Bernard Darnton
Bernard Darnton

Unfinished Roger

Originally published in Otago University's Critic magazine.

My last two Saturdays have been spent cooped up in Ward 6 of Wakari hospital where I've been renting my bloodstream to a pharmaceuticals company. By the way, this is the ultimate job for the slacker generation. You just lie in bed, dozing, watching videos and get paid for it. Your only requirement is to bleed for a day. It's hardly taxing so if you're a lazy bastard, — sorry, if you are an unfortunate victim of Lazy Bastard Syndrome — I fully recommend it.

Anyway, being there cast my mind back to my first visit in 1983. My family had just come from England and our first stop in Dunedin was Wakari Hospital to see my grandmother. The place was pretty institutional, as you would expect, but the funny part was, so was the whole country. It looked as if the Ministry of Institutional Decay ran the entire place, except on weekends when nobody ran anything. We arrived carrying Lego and felt-tipped pens to distribute to cousins because import tariffs put the local prices of these things into low orbit.
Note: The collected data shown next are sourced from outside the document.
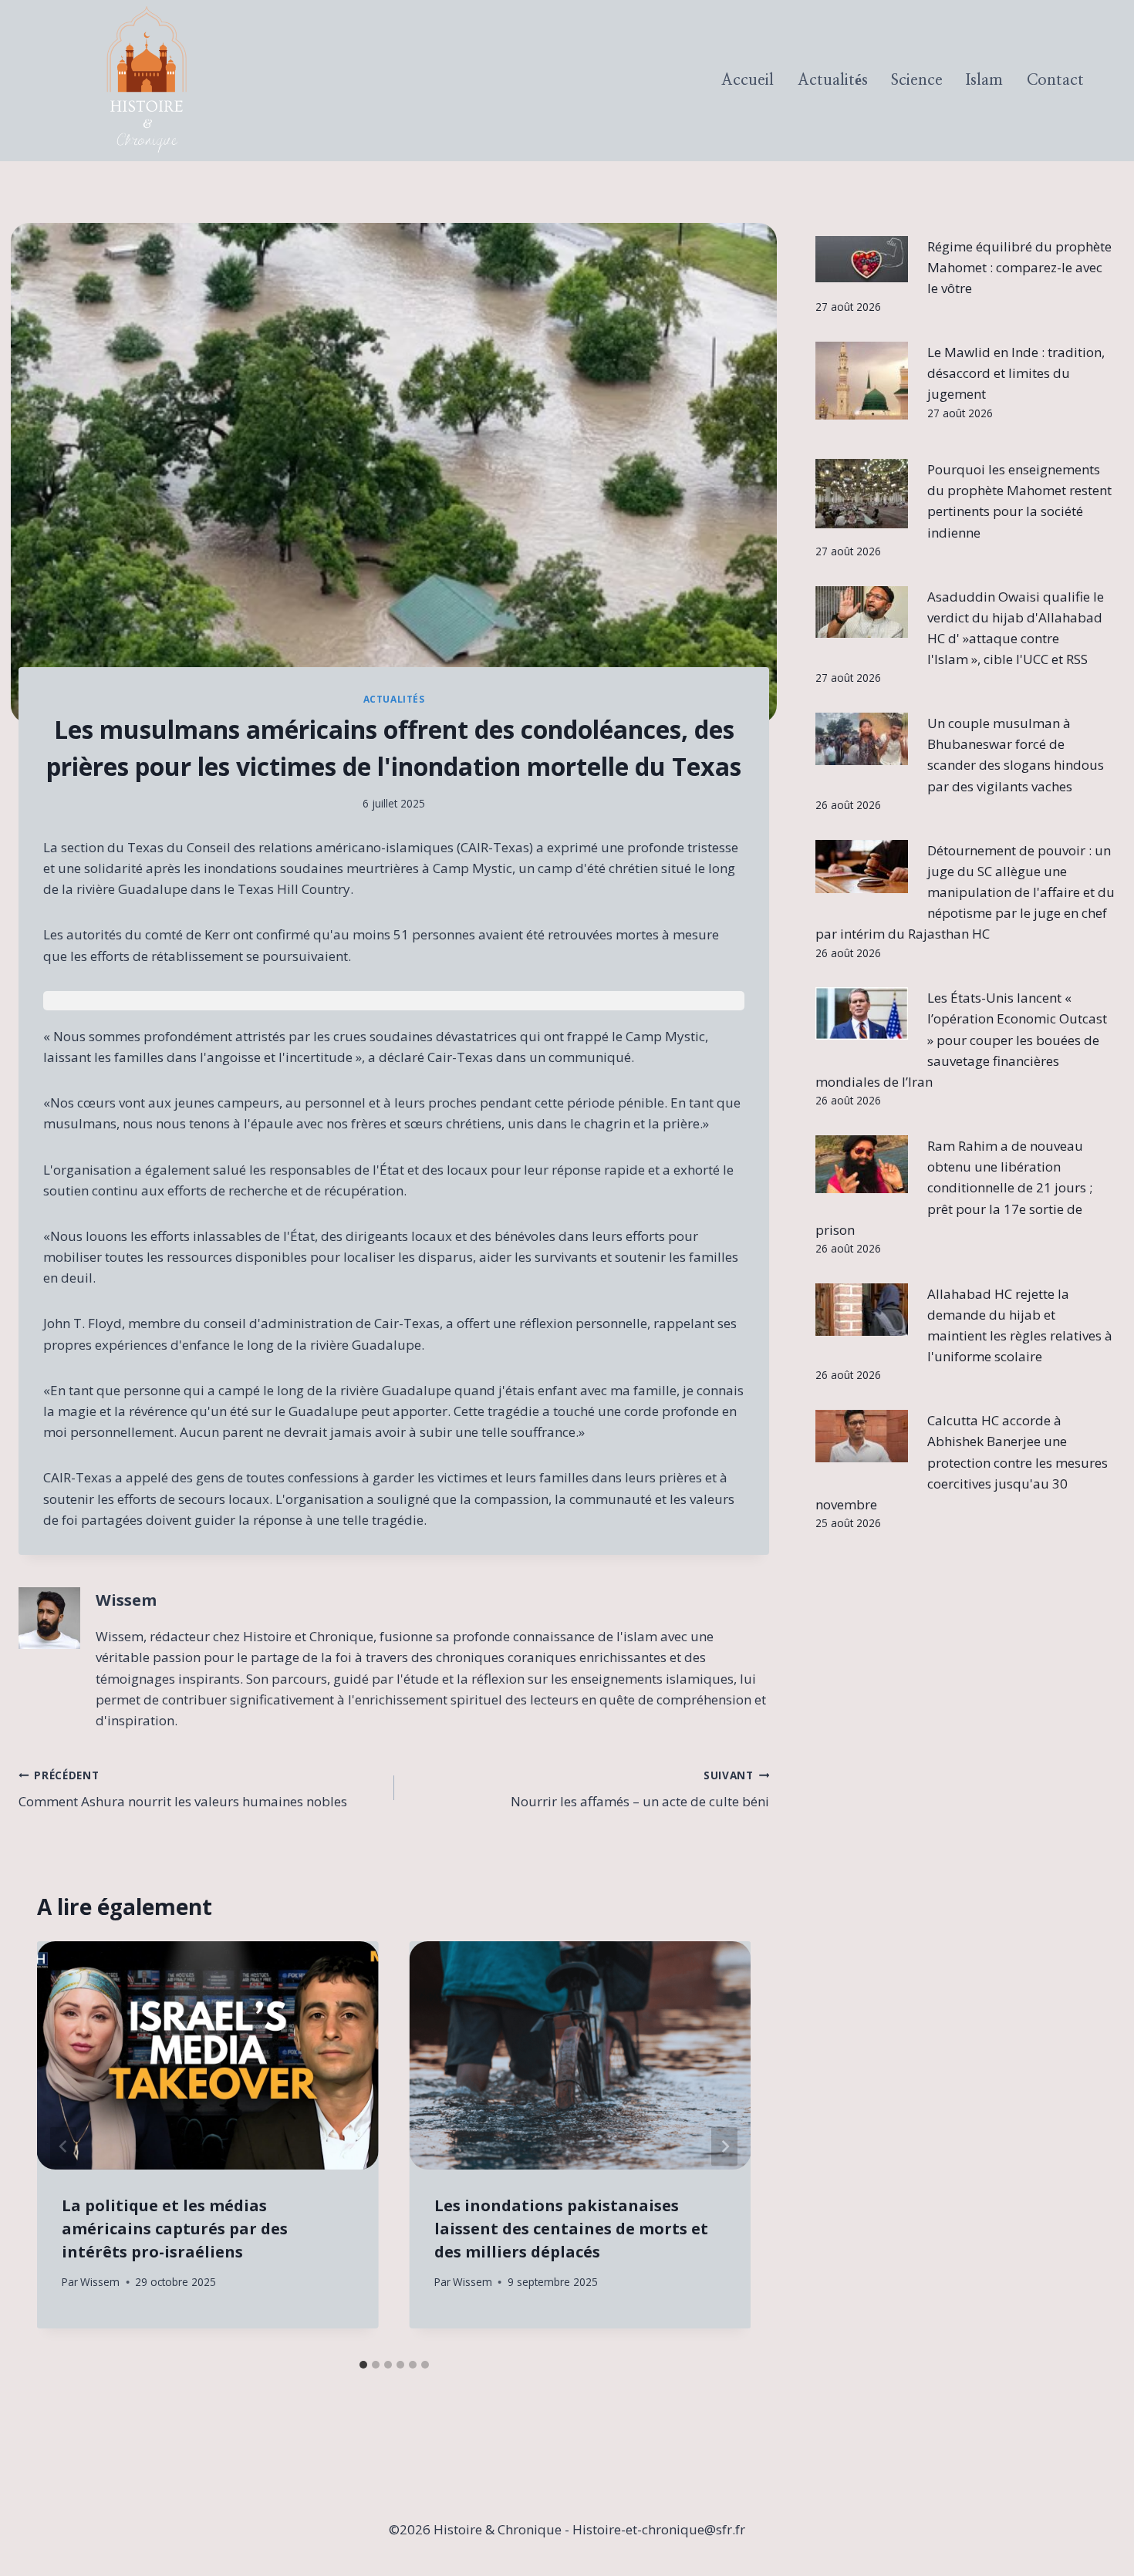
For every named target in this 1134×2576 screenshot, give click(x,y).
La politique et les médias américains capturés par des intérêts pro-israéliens (175, 2228)
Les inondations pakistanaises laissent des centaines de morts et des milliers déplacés (571, 2228)
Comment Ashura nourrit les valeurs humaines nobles (183, 1789)
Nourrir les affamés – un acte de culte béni (640, 1789)
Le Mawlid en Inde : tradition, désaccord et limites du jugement (1016, 373)
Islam (984, 80)
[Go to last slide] (63, 2146)
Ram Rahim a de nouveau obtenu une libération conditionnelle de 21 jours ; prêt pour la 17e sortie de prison (954, 1188)
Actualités (833, 80)
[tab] (363, 2365)
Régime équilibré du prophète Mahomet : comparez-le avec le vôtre (1019, 267)
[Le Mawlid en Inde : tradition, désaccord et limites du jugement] (861, 381)
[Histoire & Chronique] (147, 80)
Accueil (747, 80)
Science (917, 80)
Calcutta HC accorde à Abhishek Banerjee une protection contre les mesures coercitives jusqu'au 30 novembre (962, 1462)
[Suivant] (724, 2146)
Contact (1055, 80)
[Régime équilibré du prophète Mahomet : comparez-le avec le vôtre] (861, 259)
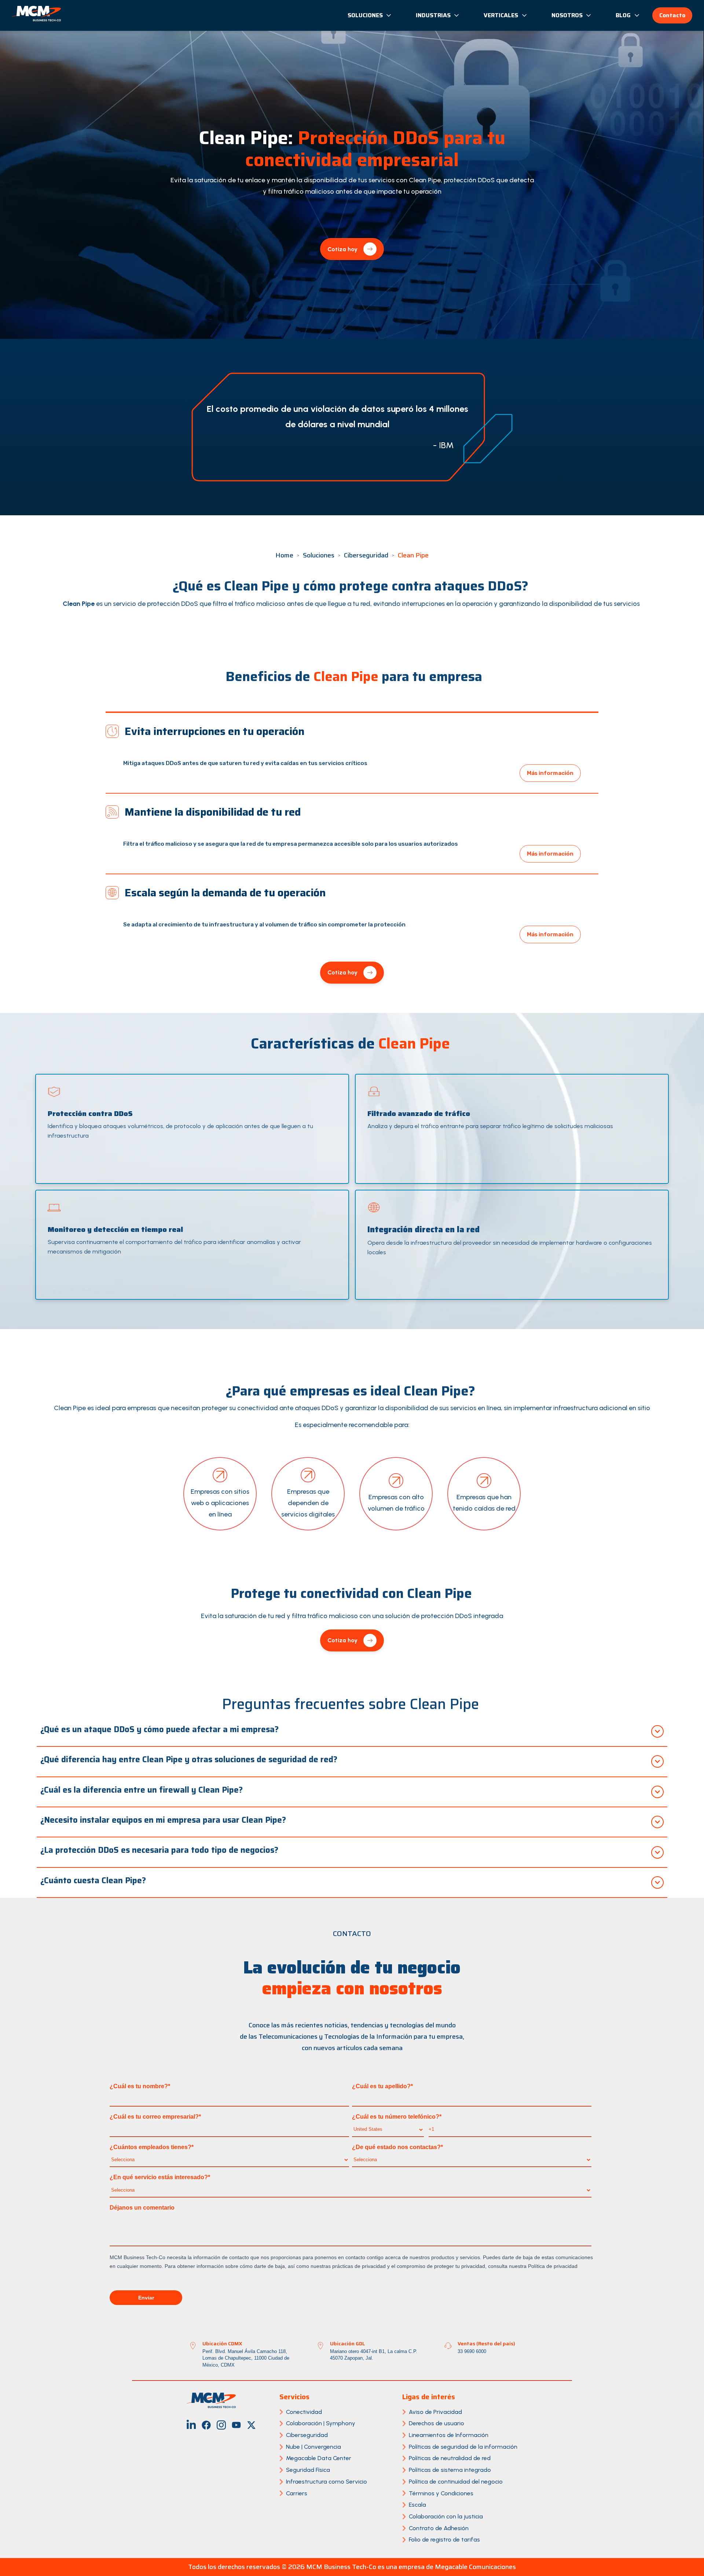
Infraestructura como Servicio (326, 2481)
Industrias (433, 15)
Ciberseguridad (366, 555)
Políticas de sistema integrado (450, 2469)
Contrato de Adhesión (439, 2528)
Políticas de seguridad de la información (463, 2446)
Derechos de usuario (436, 2423)
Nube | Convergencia (313, 2446)
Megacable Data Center (318, 2458)
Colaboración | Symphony (320, 2423)
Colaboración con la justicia (446, 2516)
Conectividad (304, 2411)
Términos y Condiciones (441, 2493)
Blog (623, 15)
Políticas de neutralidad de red (450, 2458)
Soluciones (365, 15)
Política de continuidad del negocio (456, 2481)
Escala (417, 2504)
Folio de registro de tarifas (444, 2539)
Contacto (672, 15)
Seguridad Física (308, 2469)
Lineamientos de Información (448, 2435)
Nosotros (567, 15)
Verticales (501, 15)
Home (284, 555)
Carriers (296, 2493)
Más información (550, 773)
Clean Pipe (413, 555)
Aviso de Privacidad (435, 2411)
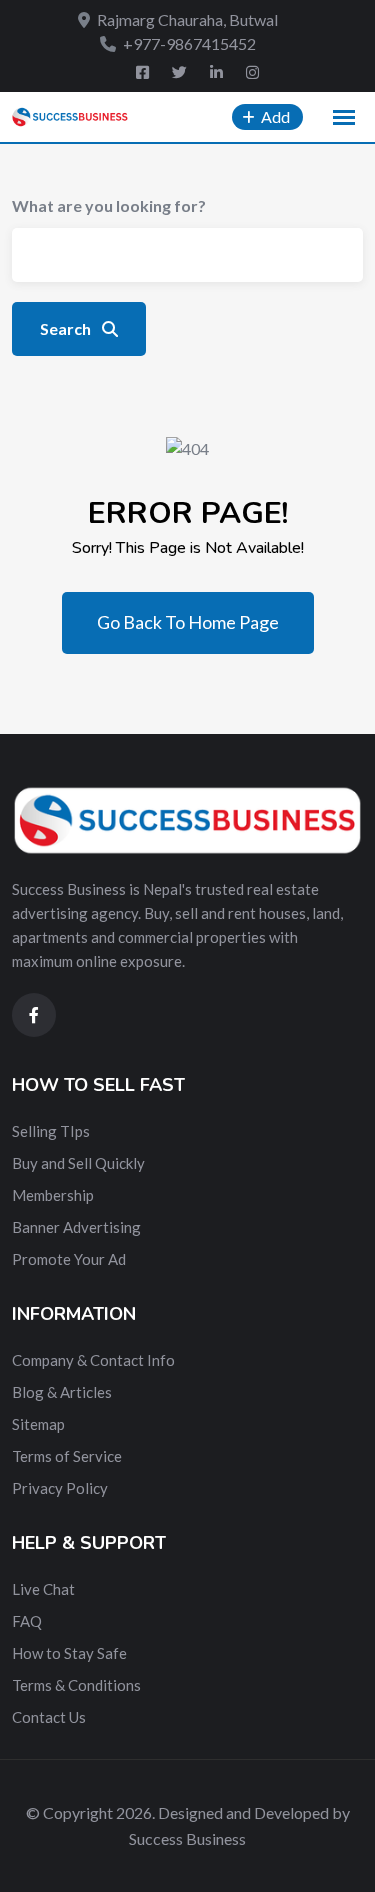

When we returned to live, in 1987, the contrast was incredible. Everything was shiny and new, as in a first world country. There were touch-tone phones and barcode scanners in the shops. And those barcode scanners were happily bleeping away on Saturdays, even selling luxury items like kids' toys.

Not everywhere had been touched by this new broom. Wakari bears testament to that. It's managed to maintain the 50s look with the interesting plumbing fittings and the slowly peeling pastel paint that I thought was reserved only for schools. It truly is the land that Roger forgot.

Roger either forgot or didn't dare touch a lot of things and it's easy to spot the things that got left out. They're all the things that still don't work. The health system, the education system, ACC, welfare, etc. Since then, apart from a three-quarters-hearted attempt at labour reform, the National government's been next to useless. Recently they've been not only next to useless but in coalition with them.

What changes would someone returning here after a few years now notice? Well, basically, everything's been banned. Smokers are sinners, with the Rally of New Zealand being taken down as collateral damage although it would have had to go anyway because it looks like fun; it's illegal to fart without resource consent, requiring environmental impact reports and open wallet surgery; if you smack a burglar with a cricket bat the burglar will get ACC and you'll get charged by OSH with running a dangerous workplace.

The last decade has seen 1600 new laws and 3600 new regulations. We're more regulated now than at any time in history. The reforms in the mid-eighties were necessary but ultimately superficial. We need changes that go to the bone, or rather to the mind. We don't need any more offices, or commissioners or a Ministry of Mediocre Affairs. We need to be set free.